■ TASK TO COMPLETE ■
Scan the records below for the string "size" and return every line where it appears.

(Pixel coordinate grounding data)

□ □ □ □ □ □ □

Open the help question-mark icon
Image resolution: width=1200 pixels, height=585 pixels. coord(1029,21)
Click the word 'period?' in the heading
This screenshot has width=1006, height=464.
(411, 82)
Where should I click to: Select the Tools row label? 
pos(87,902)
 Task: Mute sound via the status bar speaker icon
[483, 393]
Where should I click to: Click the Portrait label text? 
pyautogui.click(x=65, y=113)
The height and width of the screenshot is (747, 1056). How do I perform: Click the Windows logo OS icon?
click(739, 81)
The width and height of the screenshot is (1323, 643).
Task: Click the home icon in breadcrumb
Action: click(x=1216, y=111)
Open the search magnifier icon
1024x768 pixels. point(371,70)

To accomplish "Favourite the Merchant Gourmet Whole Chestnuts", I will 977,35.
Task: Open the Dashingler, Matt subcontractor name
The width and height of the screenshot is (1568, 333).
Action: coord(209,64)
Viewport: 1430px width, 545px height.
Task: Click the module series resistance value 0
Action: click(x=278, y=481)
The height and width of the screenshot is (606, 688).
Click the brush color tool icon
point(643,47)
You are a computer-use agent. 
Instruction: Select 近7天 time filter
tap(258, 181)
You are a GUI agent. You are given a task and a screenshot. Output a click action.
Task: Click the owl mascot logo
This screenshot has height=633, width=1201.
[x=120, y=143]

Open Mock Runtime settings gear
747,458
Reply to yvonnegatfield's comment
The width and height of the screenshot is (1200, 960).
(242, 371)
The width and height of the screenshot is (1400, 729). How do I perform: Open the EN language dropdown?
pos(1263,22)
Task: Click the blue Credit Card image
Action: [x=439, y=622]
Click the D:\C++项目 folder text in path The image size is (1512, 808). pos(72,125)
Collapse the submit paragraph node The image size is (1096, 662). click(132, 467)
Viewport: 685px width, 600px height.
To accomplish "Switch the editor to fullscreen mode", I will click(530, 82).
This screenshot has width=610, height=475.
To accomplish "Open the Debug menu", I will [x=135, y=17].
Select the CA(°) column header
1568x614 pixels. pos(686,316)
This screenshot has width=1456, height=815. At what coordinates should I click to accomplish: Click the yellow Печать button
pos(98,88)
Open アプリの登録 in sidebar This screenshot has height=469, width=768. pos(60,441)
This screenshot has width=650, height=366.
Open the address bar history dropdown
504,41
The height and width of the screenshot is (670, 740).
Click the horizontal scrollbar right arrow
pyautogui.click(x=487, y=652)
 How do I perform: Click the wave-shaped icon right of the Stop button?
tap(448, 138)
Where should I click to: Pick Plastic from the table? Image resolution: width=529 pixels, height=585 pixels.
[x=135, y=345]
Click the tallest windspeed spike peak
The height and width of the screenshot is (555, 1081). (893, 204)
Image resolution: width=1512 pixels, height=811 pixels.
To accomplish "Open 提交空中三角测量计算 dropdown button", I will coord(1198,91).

□ □ □ □ □ □ □

■ WRITTEN SOLUTION ■
Click the D:\C++项目 folder text in path The image size is (1512, 808). pos(72,125)
Collapse the submit paragraph node The image size is (1096, 662). click(132, 467)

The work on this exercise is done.